Saudi Arabia gave Washington assurances in 2006 that its Education Ministry would completely remove incitement against other religious groups from school textbooks within two years,[22] but the Bush and Obama administrations did not hold Riyadh accountable when this deadline lapsed.[23] In part due to the textbooks issue, Saudi Arabia has been designated as a “country of particular concern” according to the International Religious Freedom Act for an entire decade, but the executive branch continues to waive any and all penalties under the Act.[24]

Perhaps even more disappointingly, the State Department chose to withhold from publication the results of a taxpayer-funded study that documented hate in Saudi textbooks more comprehensively than ever before. In response to a question in March about this study, State Department Deputy Spokesperson Marie Harf claimed that “both State Department officials and the president of the nonprofit who wrote the study said it was never meant to be released to the public. So there’s no one keeping a public report quiet. It was always supposed to be internal”.[25]

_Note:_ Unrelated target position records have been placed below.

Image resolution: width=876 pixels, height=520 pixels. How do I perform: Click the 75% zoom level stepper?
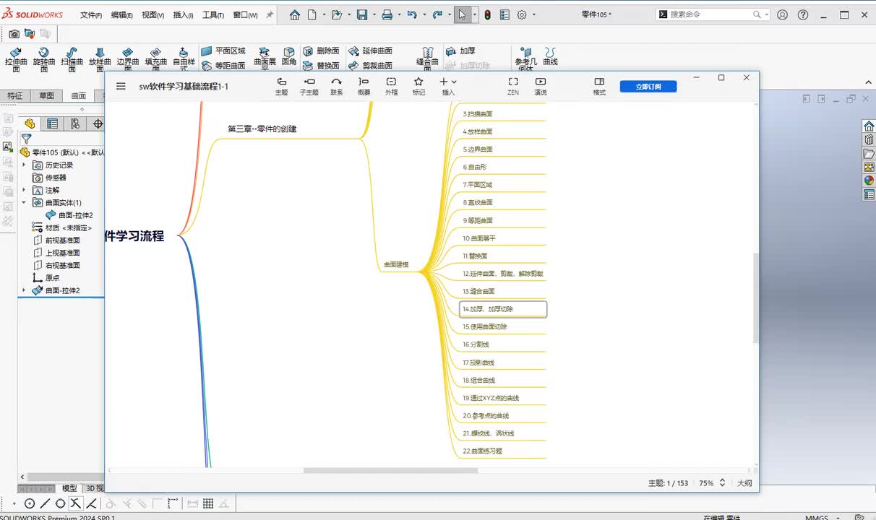pyautogui.click(x=721, y=483)

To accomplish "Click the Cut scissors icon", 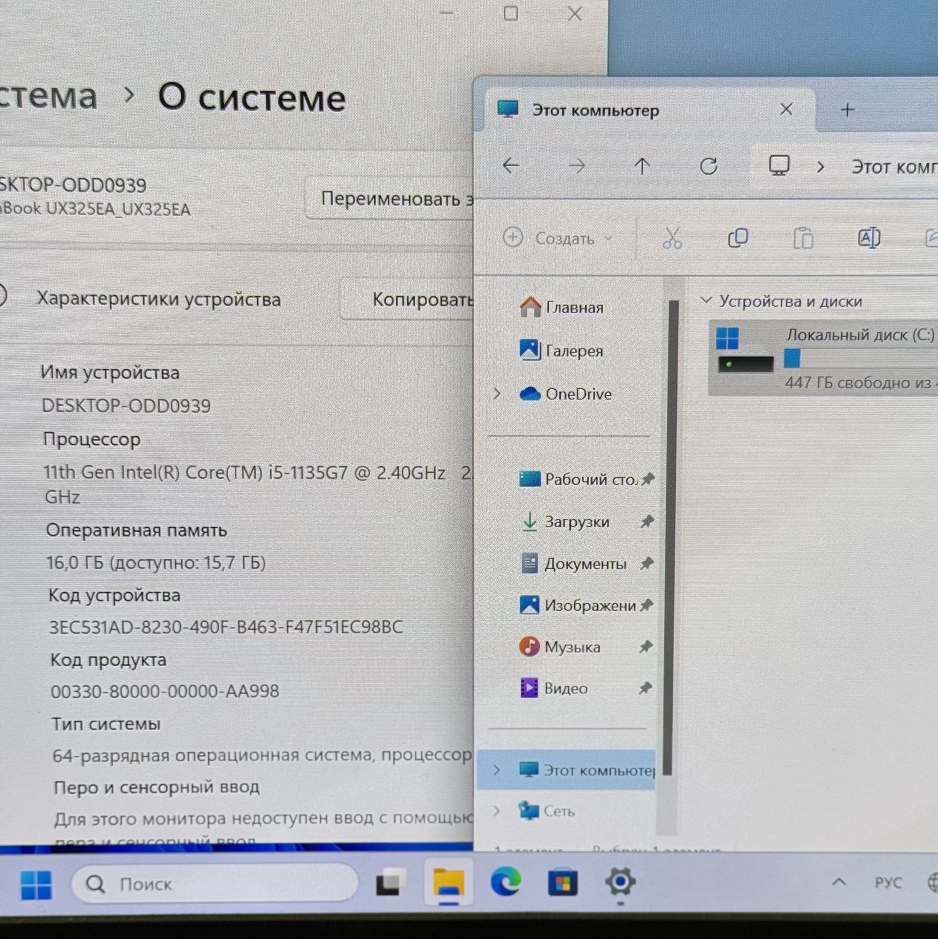I will (x=672, y=238).
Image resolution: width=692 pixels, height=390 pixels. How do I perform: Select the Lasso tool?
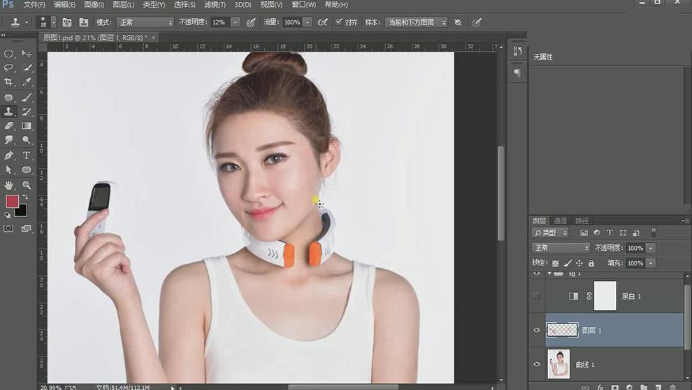tap(9, 68)
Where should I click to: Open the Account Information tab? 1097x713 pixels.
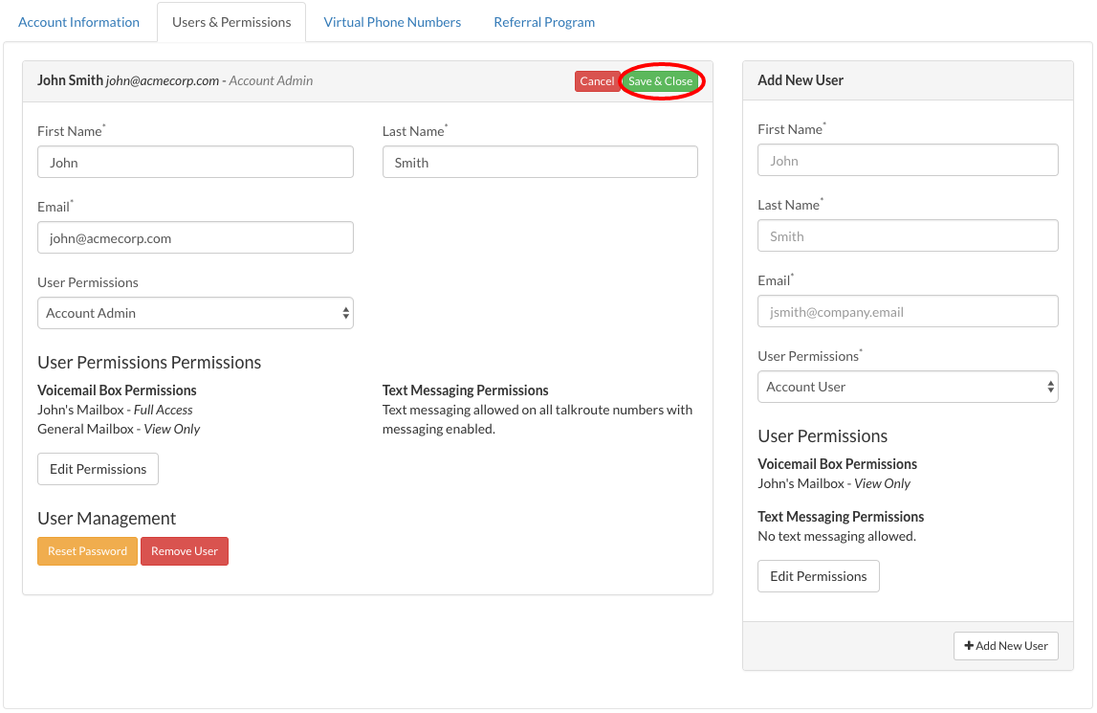78,22
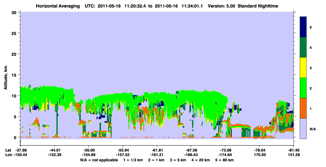The image size is (326, 167).
Task: Click the dark green level 4 swatch
Action: [x=303, y=47]
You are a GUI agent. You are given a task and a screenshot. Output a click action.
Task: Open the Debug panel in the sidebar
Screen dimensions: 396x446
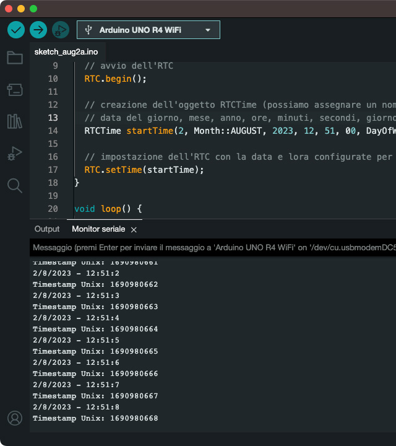coord(15,154)
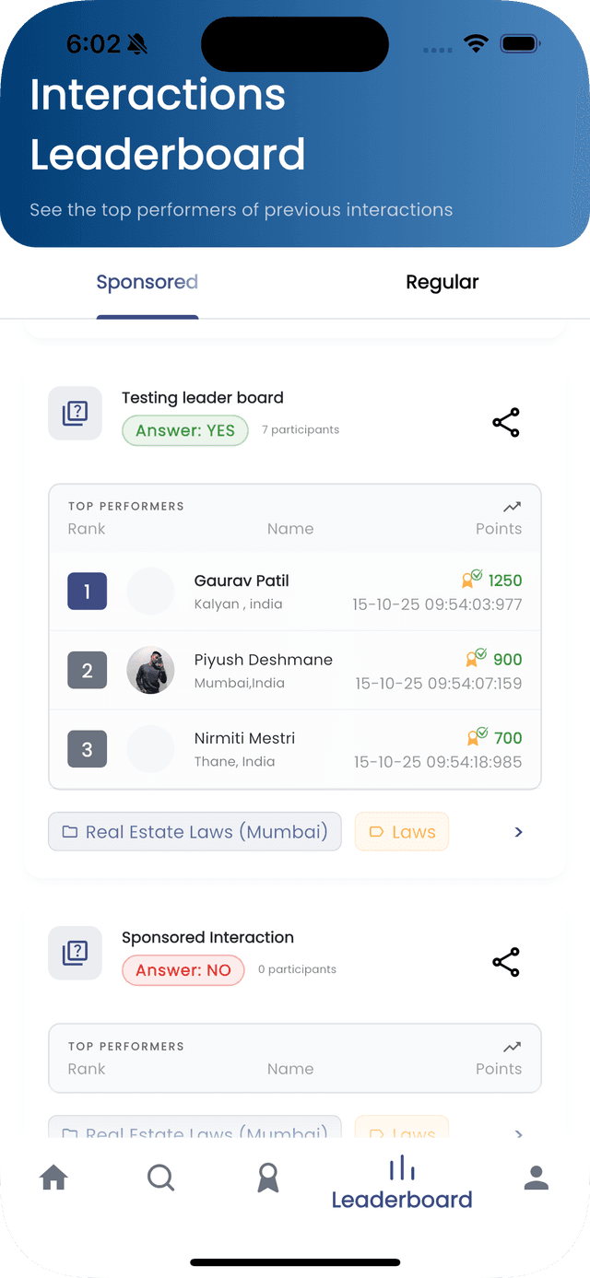Share the Testing leader board interaction
The width and height of the screenshot is (590, 1278).
point(506,423)
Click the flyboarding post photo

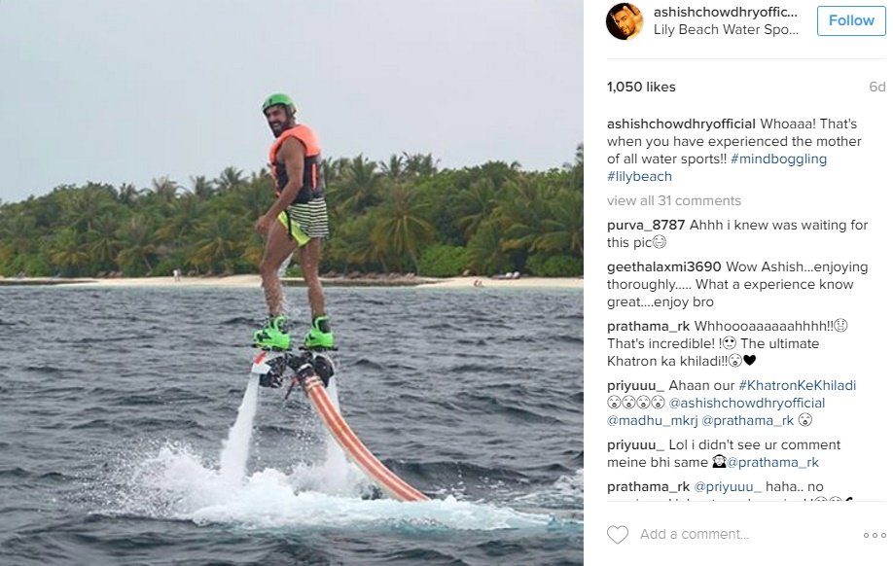[x=292, y=283]
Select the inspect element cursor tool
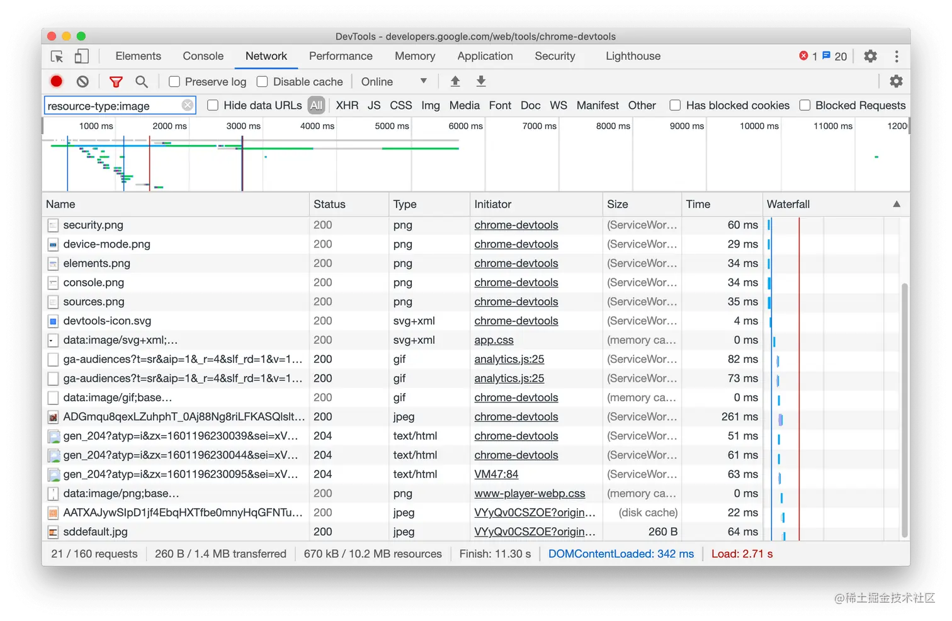 (x=57, y=56)
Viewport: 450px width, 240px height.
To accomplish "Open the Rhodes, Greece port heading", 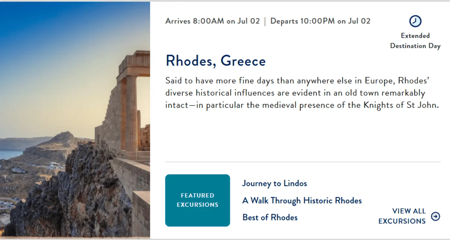I will click(215, 61).
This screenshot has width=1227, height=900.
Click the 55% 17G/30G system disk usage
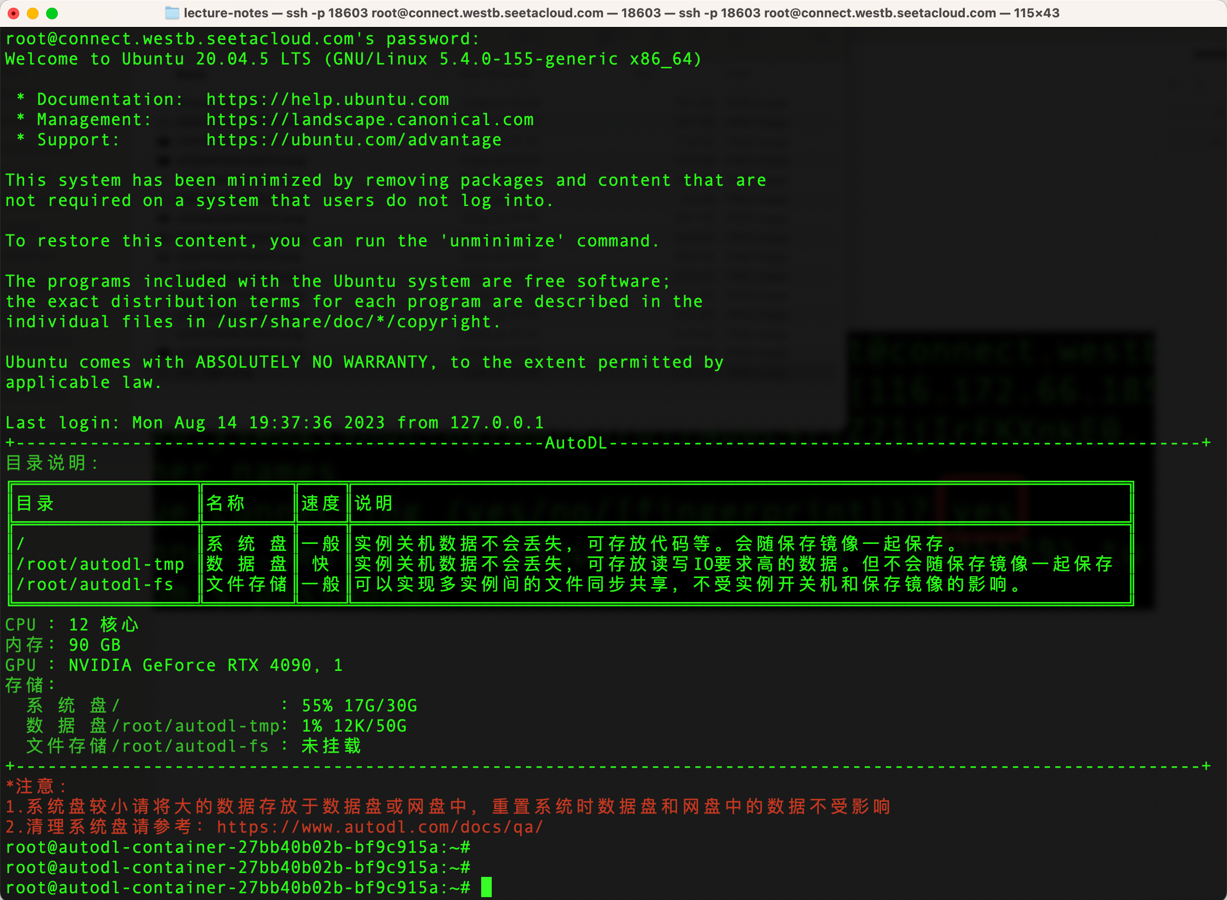click(x=359, y=706)
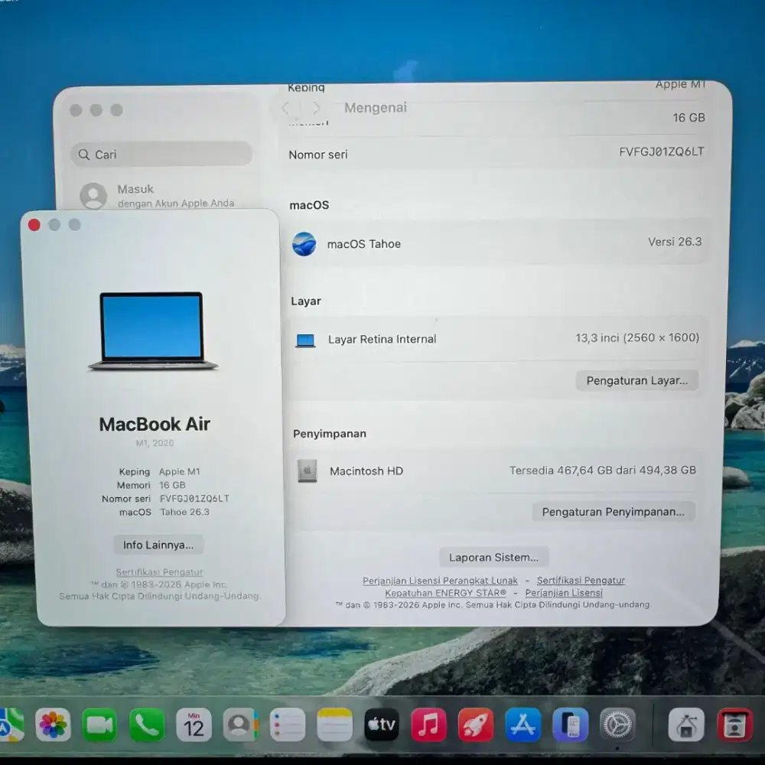This screenshot has height=765, width=765.
Task: Open Reminders from the Dock
Action: (288, 723)
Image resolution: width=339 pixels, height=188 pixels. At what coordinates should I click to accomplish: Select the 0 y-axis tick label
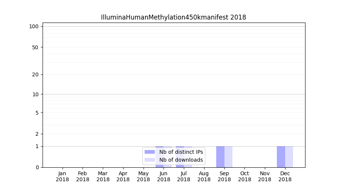click(x=37, y=167)
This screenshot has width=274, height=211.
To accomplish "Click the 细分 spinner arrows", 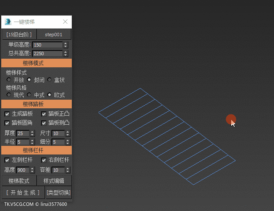I will click(x=68, y=142).
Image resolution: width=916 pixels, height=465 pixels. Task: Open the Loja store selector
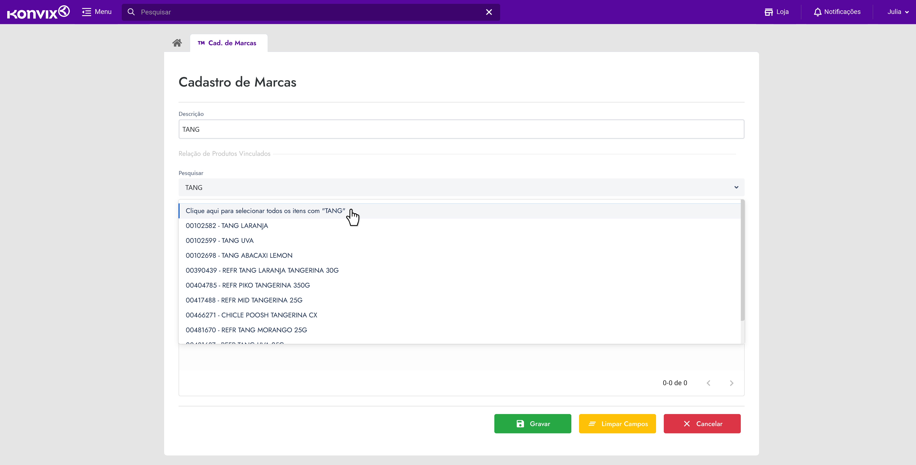coord(777,12)
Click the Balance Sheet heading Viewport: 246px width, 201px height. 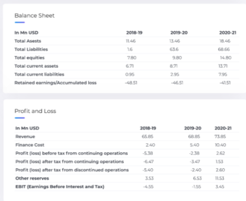tap(34, 15)
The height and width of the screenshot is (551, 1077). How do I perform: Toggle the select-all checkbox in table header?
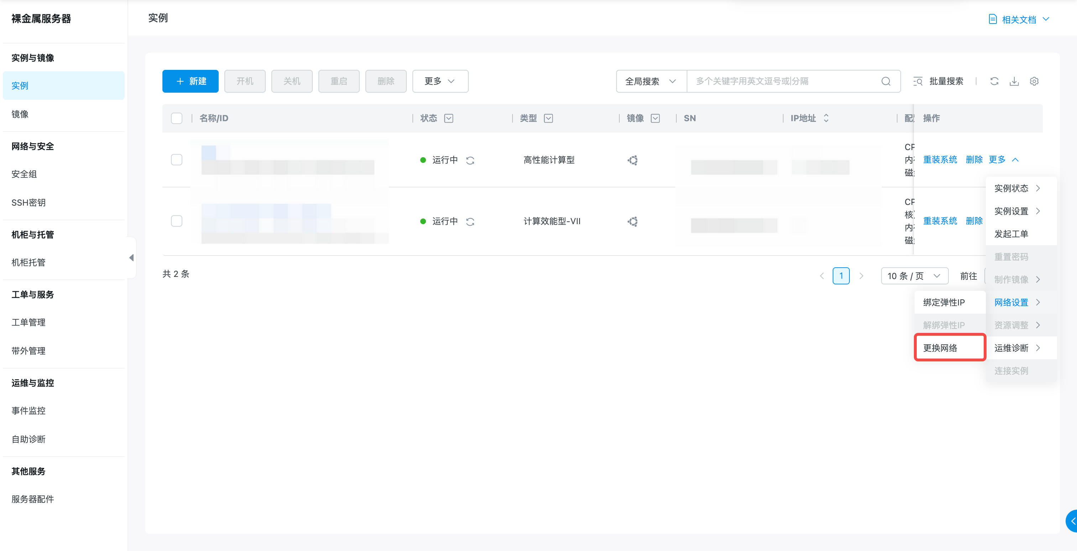[176, 118]
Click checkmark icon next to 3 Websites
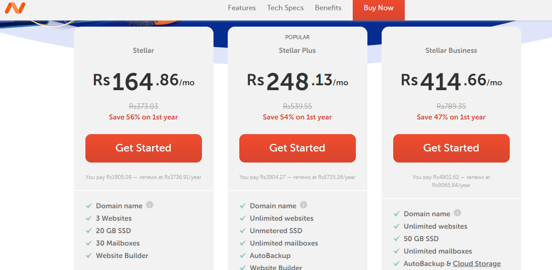 click(89, 218)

However, I was personally informed by the president of this nonprofit that they began the study “with the intent of publishing its results.”[26] Similarly, the former assistant secretary at the State Department whose bureau commissioned the study said it was originally authorized “with the option, depending upon the findings, of making it public if the problems persisted,” which they clearly do.[27]

Further, given that last year the State Department released a study it had commissioned posing unprecedented criticisms of Israeli textbooks, the U.S. government has been tougher on Israel for its education materials than on Saudi Arabia, even though Saudi textbooks are undeniably the worse of the two. In light of the horrendous anti-Semitism in the Saudi books, this is a serious shortcoming in the administration’s strategy for countering anti-Semitism worldwide. I believe this is why the American Jewish Committee recently stated that continuing to withhold this taxpayer-funded report on Saudi textbooks is inexplicable.[28]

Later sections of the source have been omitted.